この状況をじっと見られているのも恥ずかしくて仕方なかった。
「もうすぐ日没ですよ。駅に戻りましょう?きっと素敵な写真、たくさん撮れますから。」
「うん。」
結局腰の立たない俺は、城崎におぶられて駅まで戻った。
周りの人にくすくす笑われたりしたけど、城崎の背中に顔を隠した。
「なぁ、城崎…。」
「なんですか?」
「………大好き。」
「ふふっ…、今?」
城崎は嬉しそうに笑う。
だって、さっきから好きだって気持ちがどんどん溢れ出してくるんだもん。
「さっきすげー格好良かったよ。何?モデルでもやってたのか?」
「お小遣い稼ぎ程度でやってたこともありますね。本当、雑誌の小さいコーナーとかですけど。」
「見たい。残ってねぇの?」
「俺は残してないですね。
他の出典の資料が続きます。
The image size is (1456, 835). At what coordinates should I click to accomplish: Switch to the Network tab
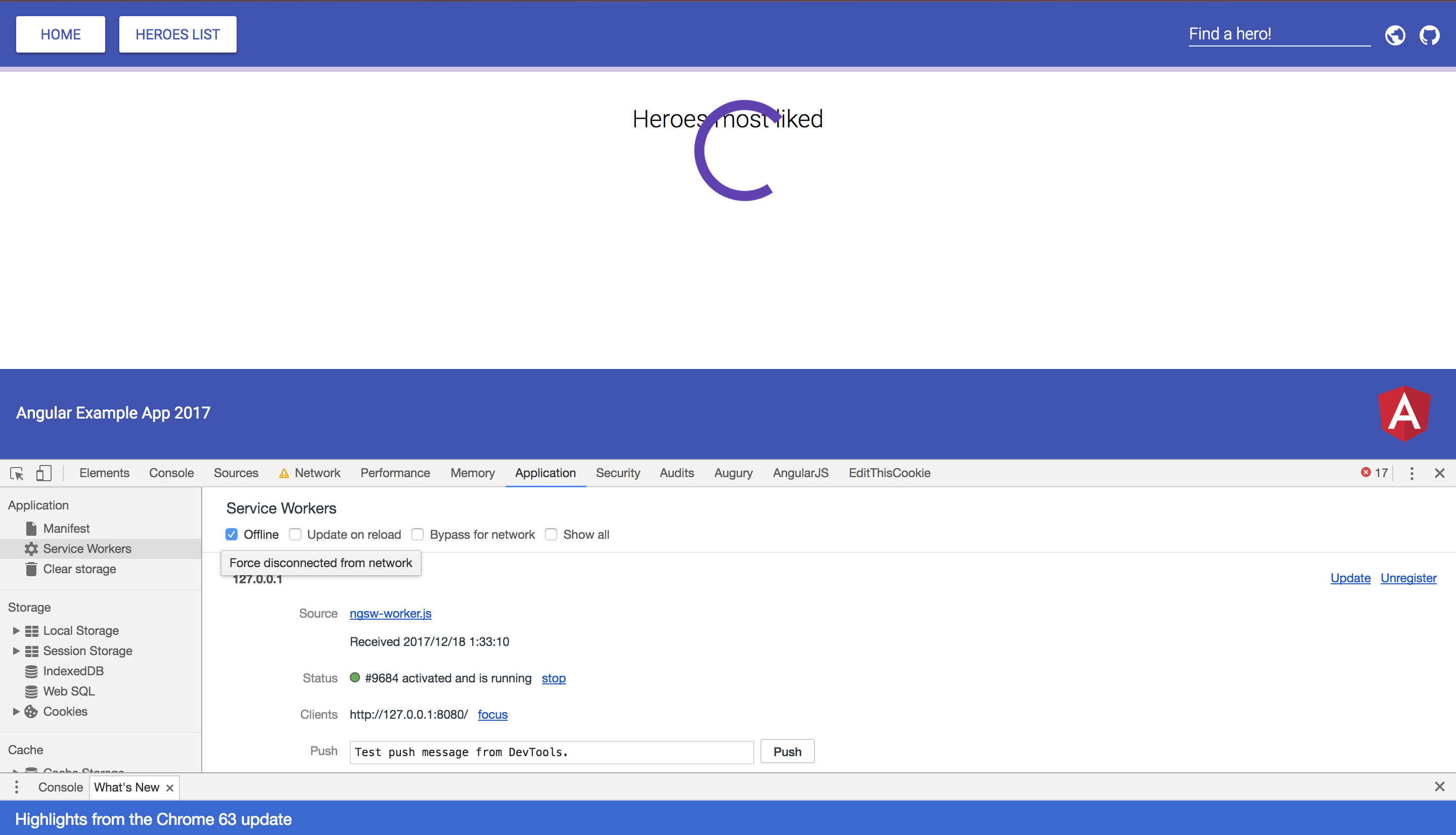[x=316, y=473]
」
「どこに聞いたら見れる?」
「いや、本当大学入りたての時とかですし、残ってないですよ。」
「むー……。見たい……。」
俺の知らない城崎を見たい。
モデルなんて絶対格好良いじゃん。
どうやったら手に入るんだろう?
「城崎の友達とかに聞いてみてよ。」
「嫌ですよ。なんて聞くんですか?俺がモデルしてた頃の雑誌とか持ってない?って聞くんですか?」
「ぶっ!ナルシストみたい!」
「でしょ?だから嫌です。」
「恋人が欲しがってるからって言ってよ。」
それならナルシストみたいじゃなくね?
俺ってば、天才かも。
ニコニコしてると、城崎は少し拗ねた声で俺に尋ねた。